## [INSTRUCTIONS TO FOLLOW]
Copy out each line of the material below with no changes.

Start of Block

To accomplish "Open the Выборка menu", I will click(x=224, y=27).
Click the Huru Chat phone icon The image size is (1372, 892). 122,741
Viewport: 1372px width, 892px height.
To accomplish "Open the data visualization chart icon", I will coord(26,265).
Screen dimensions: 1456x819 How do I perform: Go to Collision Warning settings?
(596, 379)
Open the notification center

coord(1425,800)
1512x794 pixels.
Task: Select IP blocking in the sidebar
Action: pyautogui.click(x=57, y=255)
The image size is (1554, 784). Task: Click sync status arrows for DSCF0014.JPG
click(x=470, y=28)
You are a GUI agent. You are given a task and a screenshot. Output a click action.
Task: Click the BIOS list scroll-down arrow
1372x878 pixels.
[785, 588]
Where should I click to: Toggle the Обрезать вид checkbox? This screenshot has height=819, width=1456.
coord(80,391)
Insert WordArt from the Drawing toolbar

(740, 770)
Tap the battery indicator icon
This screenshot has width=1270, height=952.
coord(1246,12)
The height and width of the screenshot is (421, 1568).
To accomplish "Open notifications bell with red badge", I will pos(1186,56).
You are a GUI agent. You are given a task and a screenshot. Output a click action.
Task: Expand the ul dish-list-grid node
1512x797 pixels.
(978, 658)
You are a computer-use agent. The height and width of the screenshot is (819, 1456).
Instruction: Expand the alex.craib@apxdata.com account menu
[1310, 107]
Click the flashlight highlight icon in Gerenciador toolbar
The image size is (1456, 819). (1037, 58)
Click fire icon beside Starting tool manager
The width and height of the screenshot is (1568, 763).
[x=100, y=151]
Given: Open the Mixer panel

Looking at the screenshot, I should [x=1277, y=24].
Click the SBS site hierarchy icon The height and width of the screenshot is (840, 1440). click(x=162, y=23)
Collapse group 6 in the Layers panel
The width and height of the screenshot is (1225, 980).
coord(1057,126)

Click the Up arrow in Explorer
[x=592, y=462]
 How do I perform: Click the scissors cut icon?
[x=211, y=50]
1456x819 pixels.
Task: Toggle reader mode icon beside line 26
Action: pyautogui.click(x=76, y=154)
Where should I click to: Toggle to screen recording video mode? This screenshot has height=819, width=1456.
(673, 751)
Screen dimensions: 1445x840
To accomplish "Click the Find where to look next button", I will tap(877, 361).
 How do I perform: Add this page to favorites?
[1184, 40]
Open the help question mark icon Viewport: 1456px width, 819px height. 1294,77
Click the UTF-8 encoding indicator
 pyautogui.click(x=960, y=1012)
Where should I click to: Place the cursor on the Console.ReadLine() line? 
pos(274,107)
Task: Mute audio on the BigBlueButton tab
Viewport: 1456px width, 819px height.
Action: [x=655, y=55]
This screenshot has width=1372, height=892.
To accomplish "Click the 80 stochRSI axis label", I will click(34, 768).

End of Block

## [ANSWER AREA]
To accomplish "Open the Выборка menu", I will click(x=224, y=27).
Click the Huru Chat phone icon The image size is (1372, 892). 122,741
Viewport: 1372px width, 892px height.
To accomplish "Open the data visualization chart icon", I will coord(26,265).
Screen dimensions: 1456x819 How do I perform: Go to Collision Warning settings?
(596, 379)
Open the notification center

coord(1425,800)
1512x794 pixels.
Task: Select IP blocking in the sidebar
Action: pyautogui.click(x=57, y=255)
The image size is (1554, 784). Task: Click sync status arrows for DSCF0014.JPG
click(x=470, y=28)
You are a GUI agent. You are given a task and a screenshot. Output a click action.
Task: Click the BIOS list scroll-down arrow
1372x878 pixels.
[785, 588]
Where should I click to: Toggle the Обрезать вид checkbox? This screenshot has height=819, width=1456.
coord(80,391)
Insert WordArt from the Drawing toolbar

(740, 770)
Tap the battery indicator icon
This screenshot has width=1270, height=952.
coord(1246,12)
The height and width of the screenshot is (421, 1568).
To accomplish "Open notifications bell with red badge", I will pos(1186,56).
You are a GUI agent. You are given a task and a screenshot. Output a click action.
Task: Expand the ul dish-list-grid node
1512x797 pixels.
(978, 658)
You are a computer-use agent. The height and width of the screenshot is (819, 1456).
Instruction: Expand the alex.craib@apxdata.com account menu
[1310, 107]
Click the flashlight highlight icon in Gerenciador toolbar
The image size is (1456, 819). (1037, 58)
Click fire icon beside Starting tool manager
The width and height of the screenshot is (1568, 763).
[x=100, y=151]
Given: Open the Mixer panel

Looking at the screenshot, I should [x=1277, y=24].
Click the SBS site hierarchy icon The height and width of the screenshot is (840, 1440). click(x=162, y=23)
Collapse group 6 in the Layers panel
The width and height of the screenshot is (1225, 980).
coord(1057,126)

Click the Up arrow in Explorer
[x=592, y=462]
 How do I perform: Click the scissors cut icon?
[x=211, y=50]
1456x819 pixels.
Task: Toggle reader mode icon beside line 26
Action: pyautogui.click(x=76, y=154)
Where should I click to: Toggle to screen recording video mode? This screenshot has height=819, width=1456.
(673, 751)
Screen dimensions: 1445x840
To accomplish "Click the Find where to look next button", I will tap(877, 361).
 How do I perform: Add this page to favorites?
[1184, 40]
Open the help question mark icon Viewport: 1456px width, 819px height. 1294,77
Click the UTF-8 encoding indicator
 pyautogui.click(x=960, y=1012)
Where should I click to: Place the cursor on the Console.ReadLine() line? 
pos(274,107)
Task: Mute audio on the BigBlueButton tab
Viewport: 1456px width, 819px height.
Action: [x=655, y=55]
This screenshot has width=1372, height=892.
To accomplish "Click the 80 stochRSI axis label", I will click(34, 768).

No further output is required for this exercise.